Listed records:

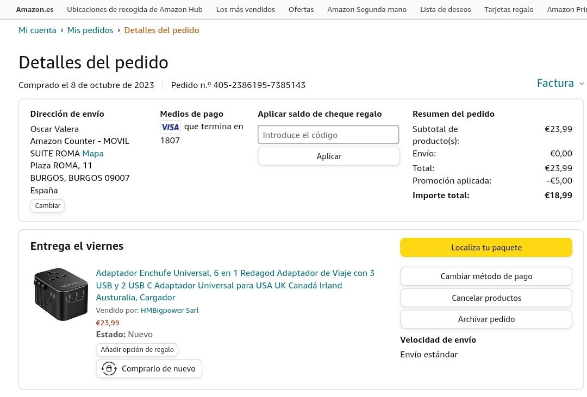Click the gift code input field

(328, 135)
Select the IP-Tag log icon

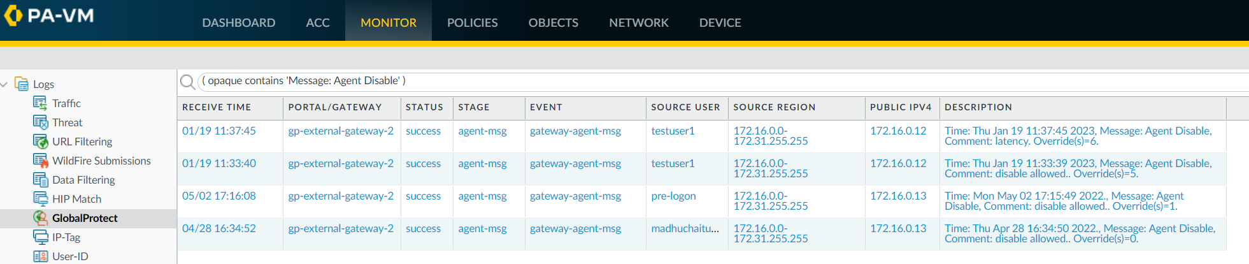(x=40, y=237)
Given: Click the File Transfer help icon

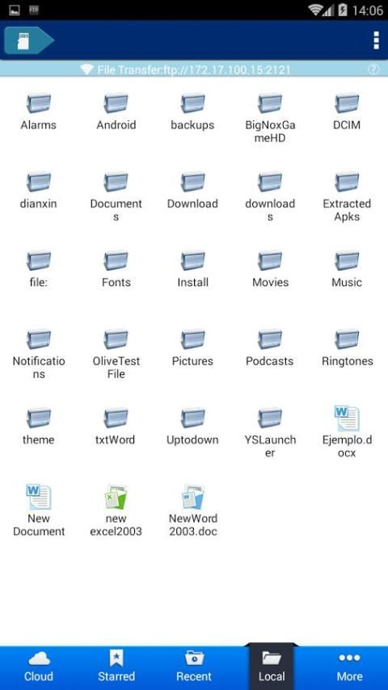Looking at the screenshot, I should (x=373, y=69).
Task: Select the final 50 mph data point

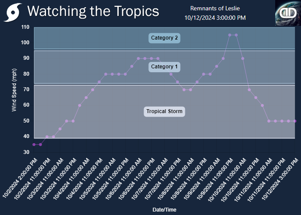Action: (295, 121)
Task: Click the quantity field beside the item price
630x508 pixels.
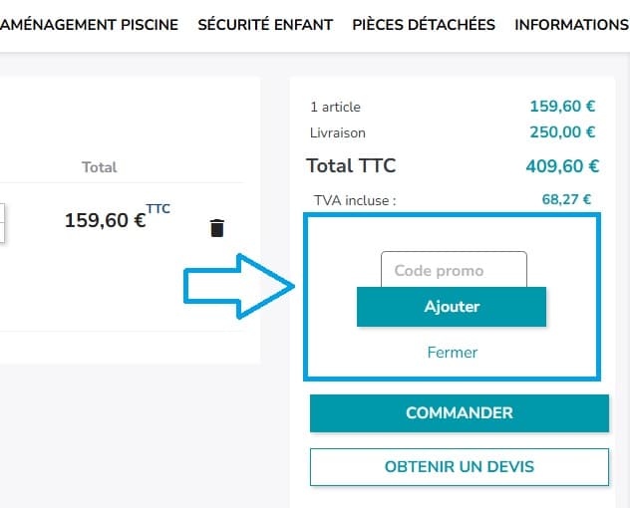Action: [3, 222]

Assignment: Once the line containing "Select the IP-Tag log icon" has been found, write out exactly that line and each one after it through the end of the data, leaving out every picture.

Completed exercise:
Select the IP-Tag log icon

(x=40, y=237)
Given: Click the File Transfer help icon

Looking at the screenshot, I should (x=373, y=69).
Task: Select the final 50 mph data point

Action: (295, 121)
Task: Click the quantity field beside the item price
630x508 pixels.
Action: [3, 222]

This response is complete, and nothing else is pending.